With the majority of the population stuck at home, many educators and organisations have taken to the internet to teach aspirants the craft of animation, game development and visual effects.

Recently Senior VFX artist Jason Keyser quit his dream job at Riot Games to  pursue what he calls his life’s calling— teaching students online. He believes that the demand for professional visual effects in games, VR, AR, and film is growing exponentially, and “we simply don’t have enough artists to get everything done.”

In his quest to train an artistic army to create digital magic for games and film, he has devised a plan of re-calibrating the fundamental strategies and design of the classroom.
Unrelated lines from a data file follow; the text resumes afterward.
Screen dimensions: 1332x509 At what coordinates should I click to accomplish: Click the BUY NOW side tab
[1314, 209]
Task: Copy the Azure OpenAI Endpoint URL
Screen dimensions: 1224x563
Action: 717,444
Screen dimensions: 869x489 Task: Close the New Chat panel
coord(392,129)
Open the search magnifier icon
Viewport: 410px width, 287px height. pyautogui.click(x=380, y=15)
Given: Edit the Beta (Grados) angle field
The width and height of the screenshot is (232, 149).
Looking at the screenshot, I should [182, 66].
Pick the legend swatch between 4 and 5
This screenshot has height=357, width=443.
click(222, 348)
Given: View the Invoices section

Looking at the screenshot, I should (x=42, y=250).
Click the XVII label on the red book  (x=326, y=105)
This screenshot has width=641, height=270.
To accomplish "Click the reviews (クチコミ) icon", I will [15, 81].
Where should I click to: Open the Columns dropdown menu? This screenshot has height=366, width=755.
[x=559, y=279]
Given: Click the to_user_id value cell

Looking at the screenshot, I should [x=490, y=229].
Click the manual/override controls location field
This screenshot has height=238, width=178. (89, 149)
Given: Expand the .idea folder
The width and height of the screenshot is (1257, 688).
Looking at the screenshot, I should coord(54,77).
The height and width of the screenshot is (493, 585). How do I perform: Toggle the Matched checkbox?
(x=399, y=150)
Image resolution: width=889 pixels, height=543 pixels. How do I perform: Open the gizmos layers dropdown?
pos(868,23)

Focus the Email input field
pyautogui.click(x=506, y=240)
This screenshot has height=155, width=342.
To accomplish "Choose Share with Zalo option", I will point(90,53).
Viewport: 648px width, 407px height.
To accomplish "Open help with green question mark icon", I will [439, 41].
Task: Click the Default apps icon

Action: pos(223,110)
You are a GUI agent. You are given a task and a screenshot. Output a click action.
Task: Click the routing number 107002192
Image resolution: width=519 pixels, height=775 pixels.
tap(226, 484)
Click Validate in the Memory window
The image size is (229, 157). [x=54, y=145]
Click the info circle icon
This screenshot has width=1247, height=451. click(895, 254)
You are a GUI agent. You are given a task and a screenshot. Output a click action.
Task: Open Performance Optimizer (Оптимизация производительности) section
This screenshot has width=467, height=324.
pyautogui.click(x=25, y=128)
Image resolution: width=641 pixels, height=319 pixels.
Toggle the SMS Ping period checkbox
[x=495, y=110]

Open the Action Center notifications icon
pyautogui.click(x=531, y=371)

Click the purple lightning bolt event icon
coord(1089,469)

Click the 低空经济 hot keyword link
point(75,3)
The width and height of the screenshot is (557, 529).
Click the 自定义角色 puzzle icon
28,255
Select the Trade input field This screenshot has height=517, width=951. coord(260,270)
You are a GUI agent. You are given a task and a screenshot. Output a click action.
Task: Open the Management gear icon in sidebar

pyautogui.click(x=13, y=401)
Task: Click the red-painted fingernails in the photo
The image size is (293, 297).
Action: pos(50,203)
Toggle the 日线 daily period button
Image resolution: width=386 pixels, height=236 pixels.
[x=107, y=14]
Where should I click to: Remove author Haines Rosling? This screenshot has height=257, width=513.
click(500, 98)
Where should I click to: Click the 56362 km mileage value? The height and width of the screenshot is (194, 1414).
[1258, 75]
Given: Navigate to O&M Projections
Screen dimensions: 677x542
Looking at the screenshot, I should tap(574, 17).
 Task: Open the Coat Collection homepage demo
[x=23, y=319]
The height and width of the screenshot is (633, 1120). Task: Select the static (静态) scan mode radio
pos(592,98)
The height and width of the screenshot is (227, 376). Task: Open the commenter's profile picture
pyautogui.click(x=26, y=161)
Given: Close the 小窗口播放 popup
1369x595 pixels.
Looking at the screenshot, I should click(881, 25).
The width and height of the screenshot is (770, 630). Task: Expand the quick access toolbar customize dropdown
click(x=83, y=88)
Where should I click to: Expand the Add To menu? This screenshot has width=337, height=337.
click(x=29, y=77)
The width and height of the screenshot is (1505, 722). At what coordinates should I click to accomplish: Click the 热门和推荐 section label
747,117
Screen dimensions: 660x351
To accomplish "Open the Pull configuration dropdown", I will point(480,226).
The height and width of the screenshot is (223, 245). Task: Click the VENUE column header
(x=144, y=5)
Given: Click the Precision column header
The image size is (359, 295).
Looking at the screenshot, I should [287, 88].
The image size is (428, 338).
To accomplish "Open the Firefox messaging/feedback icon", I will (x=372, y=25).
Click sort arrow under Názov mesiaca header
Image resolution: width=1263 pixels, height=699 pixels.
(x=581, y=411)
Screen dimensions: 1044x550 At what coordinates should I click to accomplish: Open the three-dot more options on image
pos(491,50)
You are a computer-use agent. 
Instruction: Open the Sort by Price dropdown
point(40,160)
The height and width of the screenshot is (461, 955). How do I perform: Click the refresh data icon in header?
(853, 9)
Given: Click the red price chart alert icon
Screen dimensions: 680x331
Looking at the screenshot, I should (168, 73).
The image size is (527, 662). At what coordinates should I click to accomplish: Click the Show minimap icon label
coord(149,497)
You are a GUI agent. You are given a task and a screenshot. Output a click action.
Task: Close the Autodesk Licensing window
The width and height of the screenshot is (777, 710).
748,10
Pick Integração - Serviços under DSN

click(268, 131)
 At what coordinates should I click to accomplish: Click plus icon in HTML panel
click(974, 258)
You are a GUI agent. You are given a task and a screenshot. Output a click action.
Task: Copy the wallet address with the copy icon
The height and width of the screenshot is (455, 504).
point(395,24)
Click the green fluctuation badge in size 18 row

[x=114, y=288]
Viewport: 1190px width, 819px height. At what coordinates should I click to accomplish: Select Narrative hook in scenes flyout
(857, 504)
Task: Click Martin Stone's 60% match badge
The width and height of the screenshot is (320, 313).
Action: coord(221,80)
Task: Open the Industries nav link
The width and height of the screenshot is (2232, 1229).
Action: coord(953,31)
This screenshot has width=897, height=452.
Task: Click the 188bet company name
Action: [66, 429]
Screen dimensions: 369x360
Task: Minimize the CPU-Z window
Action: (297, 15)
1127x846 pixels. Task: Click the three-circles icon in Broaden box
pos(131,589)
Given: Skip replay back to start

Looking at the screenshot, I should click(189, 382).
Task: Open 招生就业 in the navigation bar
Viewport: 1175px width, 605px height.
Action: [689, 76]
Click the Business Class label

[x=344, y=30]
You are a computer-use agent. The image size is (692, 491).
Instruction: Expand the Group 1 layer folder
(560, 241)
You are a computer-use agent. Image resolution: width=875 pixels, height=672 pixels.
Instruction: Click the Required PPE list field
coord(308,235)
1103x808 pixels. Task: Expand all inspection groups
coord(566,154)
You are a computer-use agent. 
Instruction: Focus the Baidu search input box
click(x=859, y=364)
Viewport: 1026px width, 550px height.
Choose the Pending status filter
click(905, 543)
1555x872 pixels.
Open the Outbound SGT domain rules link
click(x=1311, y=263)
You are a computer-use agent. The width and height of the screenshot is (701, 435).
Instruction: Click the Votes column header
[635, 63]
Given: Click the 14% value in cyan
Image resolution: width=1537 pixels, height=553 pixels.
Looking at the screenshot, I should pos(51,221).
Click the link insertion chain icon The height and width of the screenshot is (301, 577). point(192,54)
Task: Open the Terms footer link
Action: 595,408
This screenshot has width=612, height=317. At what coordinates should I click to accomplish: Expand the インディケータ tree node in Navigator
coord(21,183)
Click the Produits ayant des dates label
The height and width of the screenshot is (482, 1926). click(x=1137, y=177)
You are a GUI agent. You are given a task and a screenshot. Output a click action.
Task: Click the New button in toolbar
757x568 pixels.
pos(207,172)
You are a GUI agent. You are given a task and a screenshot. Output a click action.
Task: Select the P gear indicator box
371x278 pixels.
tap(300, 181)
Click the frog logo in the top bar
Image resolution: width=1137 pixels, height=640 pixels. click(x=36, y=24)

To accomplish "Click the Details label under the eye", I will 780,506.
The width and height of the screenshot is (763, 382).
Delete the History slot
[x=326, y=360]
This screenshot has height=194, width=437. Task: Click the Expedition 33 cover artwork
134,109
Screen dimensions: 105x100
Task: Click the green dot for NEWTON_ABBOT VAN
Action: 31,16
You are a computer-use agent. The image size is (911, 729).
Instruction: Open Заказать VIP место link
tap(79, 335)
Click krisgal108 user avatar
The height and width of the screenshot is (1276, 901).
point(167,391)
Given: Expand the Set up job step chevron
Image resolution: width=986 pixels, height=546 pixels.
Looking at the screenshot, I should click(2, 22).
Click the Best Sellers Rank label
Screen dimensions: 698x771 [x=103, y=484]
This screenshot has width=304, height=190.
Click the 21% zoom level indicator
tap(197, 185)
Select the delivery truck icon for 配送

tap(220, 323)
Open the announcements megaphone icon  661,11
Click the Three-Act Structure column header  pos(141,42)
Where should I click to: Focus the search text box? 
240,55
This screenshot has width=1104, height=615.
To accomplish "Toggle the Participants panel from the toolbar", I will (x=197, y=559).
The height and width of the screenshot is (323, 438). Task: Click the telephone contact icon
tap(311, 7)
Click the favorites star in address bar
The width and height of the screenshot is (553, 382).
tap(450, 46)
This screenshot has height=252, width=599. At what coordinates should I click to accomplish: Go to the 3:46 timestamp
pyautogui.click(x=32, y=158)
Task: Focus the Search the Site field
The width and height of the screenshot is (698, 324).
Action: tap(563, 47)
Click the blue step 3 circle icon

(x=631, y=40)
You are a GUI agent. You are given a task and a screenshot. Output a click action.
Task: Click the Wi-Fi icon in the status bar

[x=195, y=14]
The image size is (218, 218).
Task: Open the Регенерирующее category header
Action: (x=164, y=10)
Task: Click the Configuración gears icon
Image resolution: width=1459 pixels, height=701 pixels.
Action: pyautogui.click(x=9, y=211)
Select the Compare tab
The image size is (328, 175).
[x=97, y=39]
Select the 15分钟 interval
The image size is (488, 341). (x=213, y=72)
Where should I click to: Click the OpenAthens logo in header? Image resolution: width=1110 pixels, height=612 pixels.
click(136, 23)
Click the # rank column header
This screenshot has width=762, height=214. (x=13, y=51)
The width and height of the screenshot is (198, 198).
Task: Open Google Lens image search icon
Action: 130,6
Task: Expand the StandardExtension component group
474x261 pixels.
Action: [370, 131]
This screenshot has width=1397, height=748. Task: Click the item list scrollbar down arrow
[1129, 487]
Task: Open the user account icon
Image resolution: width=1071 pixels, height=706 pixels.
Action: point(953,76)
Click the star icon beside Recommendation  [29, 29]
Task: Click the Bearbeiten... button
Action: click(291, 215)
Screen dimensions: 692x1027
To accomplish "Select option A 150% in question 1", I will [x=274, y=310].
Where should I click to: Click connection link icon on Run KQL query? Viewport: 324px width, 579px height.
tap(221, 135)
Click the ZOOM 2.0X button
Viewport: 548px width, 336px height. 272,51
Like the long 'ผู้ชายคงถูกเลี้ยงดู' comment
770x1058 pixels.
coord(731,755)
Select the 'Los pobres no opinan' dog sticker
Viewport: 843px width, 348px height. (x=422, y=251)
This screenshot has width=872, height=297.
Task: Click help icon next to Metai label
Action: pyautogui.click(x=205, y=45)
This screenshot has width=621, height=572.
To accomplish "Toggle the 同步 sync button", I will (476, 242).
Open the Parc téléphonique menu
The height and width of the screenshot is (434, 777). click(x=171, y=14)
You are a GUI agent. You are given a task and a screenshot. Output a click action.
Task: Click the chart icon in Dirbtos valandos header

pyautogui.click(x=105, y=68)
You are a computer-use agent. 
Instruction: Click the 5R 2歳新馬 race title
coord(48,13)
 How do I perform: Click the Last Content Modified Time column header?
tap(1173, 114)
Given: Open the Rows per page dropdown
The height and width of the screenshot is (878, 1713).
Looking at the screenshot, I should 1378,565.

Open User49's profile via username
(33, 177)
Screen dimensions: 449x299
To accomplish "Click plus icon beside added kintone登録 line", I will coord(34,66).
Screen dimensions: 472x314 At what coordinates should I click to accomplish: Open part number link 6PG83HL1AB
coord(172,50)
I quit my dream job today. For six years at Riot, I’ve been honored to work alongside some of the most talented artists and developers in the business. It’s been a wild ride! But through it all, I couldn’t stop thinking about my deeper passion: to teach and inspire other creatives towards their own deeply-fulfilling career in visual effects, and help elevate the landscape for VFX across this industry. Last September I launched VFX Apprentice, an online learning platform where hundreds of you wonderful VFX artists (newbies and pros alike!) have gathered from around the globe to take your skills to the next level. I’ve already put my heart and soul into this project. Starting today, I’ll be putting all of my time into it as well. Clearing out my desk at Riot Games marks the end of an era, but I’m excited for what the future holds. VFX Apprentice is going to be rapidly rolling out new courses and new collaborations with some awe-inspiring developers! I’ll also be making more time for coaching, consulting and speaking engagements at studios, schools, and conferences — wherever I’m needed! For all the wonderful folks who got me to this point, thank you! I can’t wait for you to join me on the journey ahead! – Jason Keyser

According to him, in the times before, ”apprentices honed their skills alongside master craftsmen” His company VFX Apprentice harnesses the power of that model, delivering professional visual effects training across the globe, on-demand and entirely at a student’s pace.

His education model is simple. “I want to rapidly level-up your skills without wasting time. That’s why each course in my training library is built by professional artists, full of top-tier assets, and fueled by a peer network committed to helping you succeed,” shares he.

He bares his heart in an exclusive interview with AnimationXpress. Here are some excerpts :-

Tell us about your experience at Riot Games.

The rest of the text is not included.